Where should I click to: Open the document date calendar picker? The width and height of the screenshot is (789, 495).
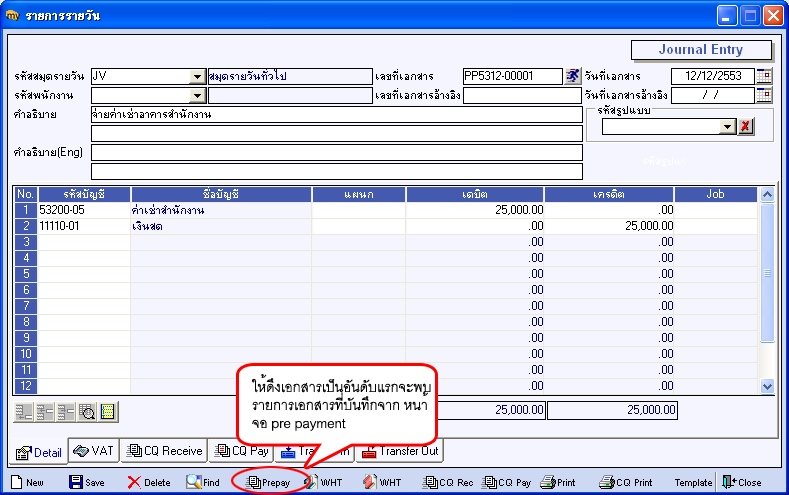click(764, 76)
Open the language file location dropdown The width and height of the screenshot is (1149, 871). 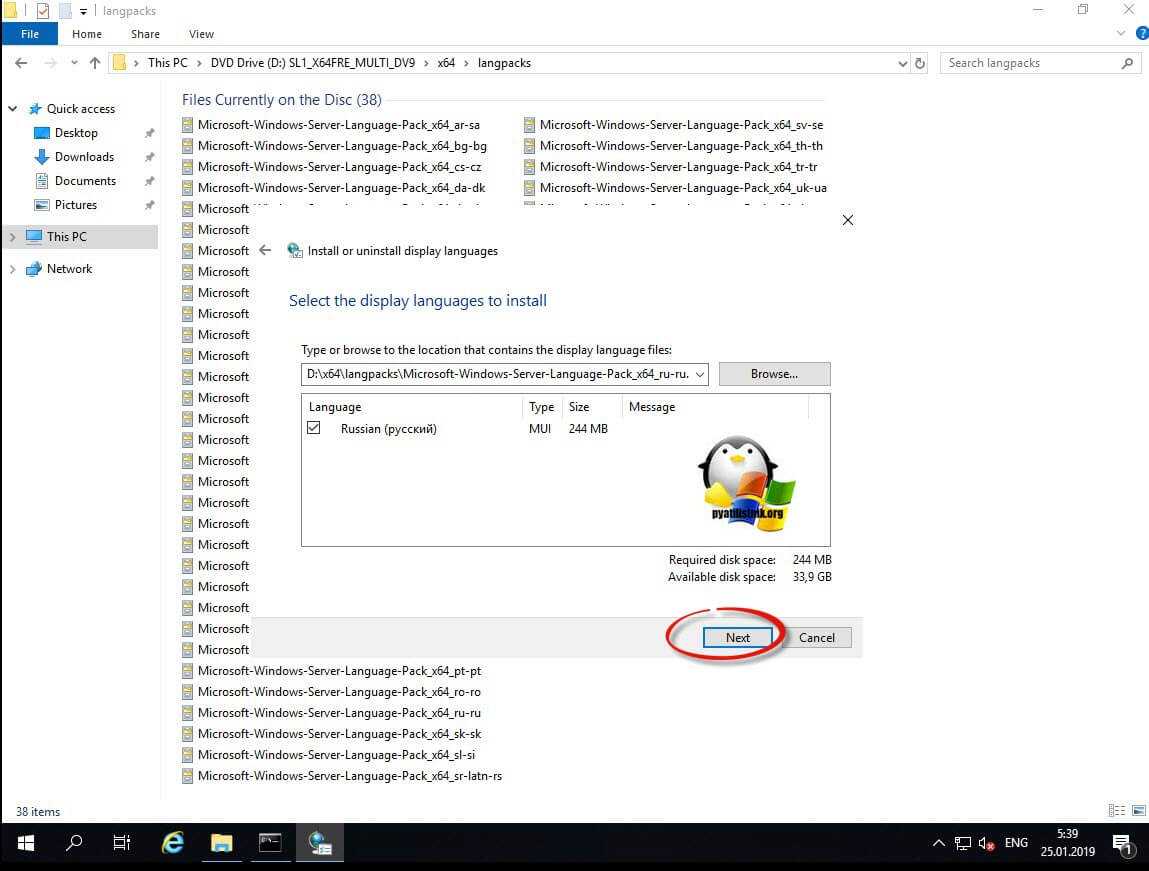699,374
==
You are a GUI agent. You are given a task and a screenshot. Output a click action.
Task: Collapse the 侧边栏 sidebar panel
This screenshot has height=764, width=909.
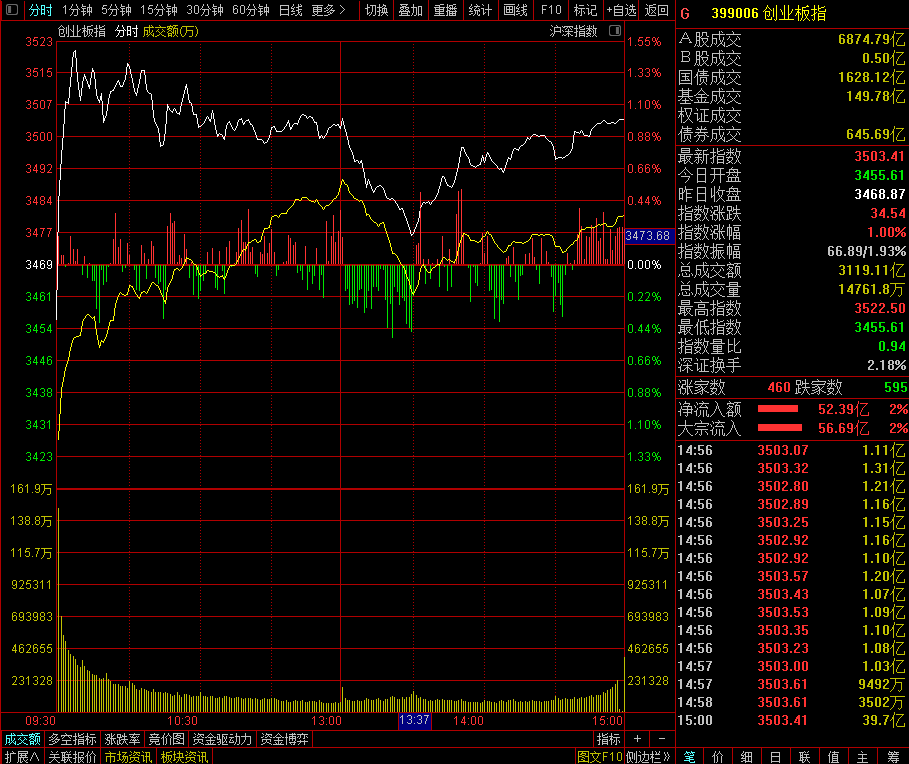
--
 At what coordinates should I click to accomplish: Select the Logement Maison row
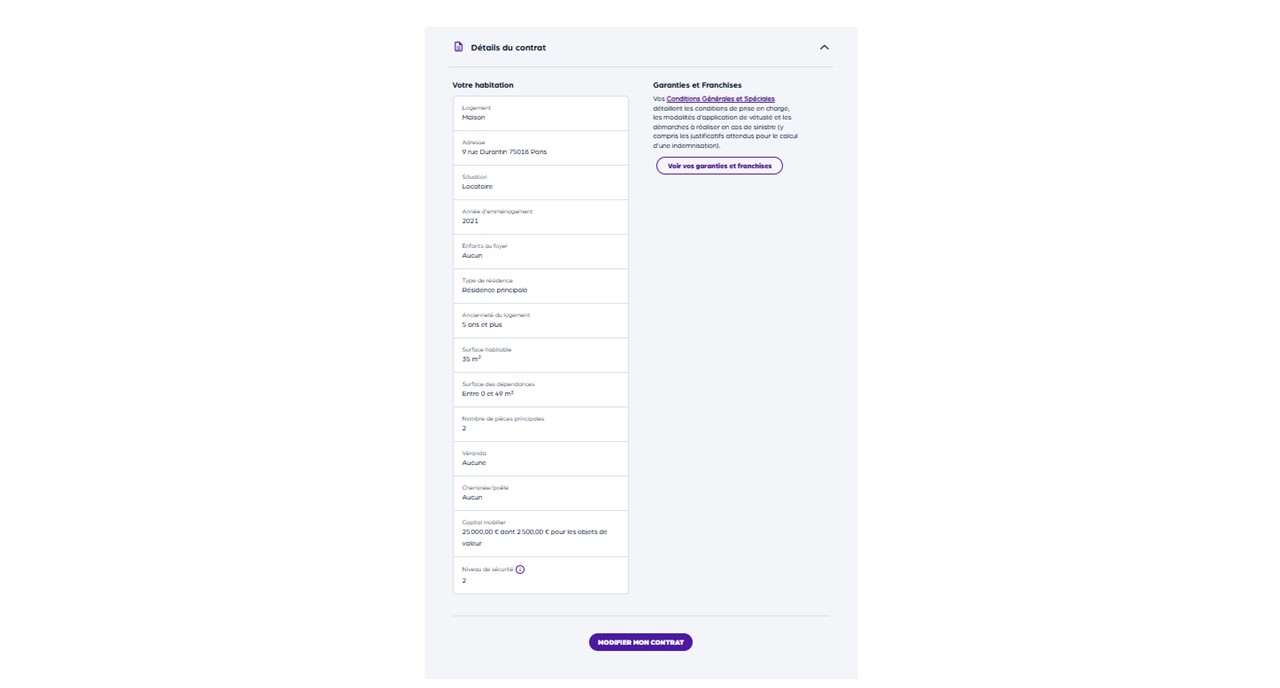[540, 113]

TASK STATEMENT: Look above for the line with "Task: Collapse the 侧边栏 sidebar panel" and the line with "This screenshot has height=764, width=909."; transcribe both and all lines in between, exactly, and nothing else.

TASK RESULT:
Task: Collapse the 侧边栏 sidebar panel
This screenshot has height=764, width=909.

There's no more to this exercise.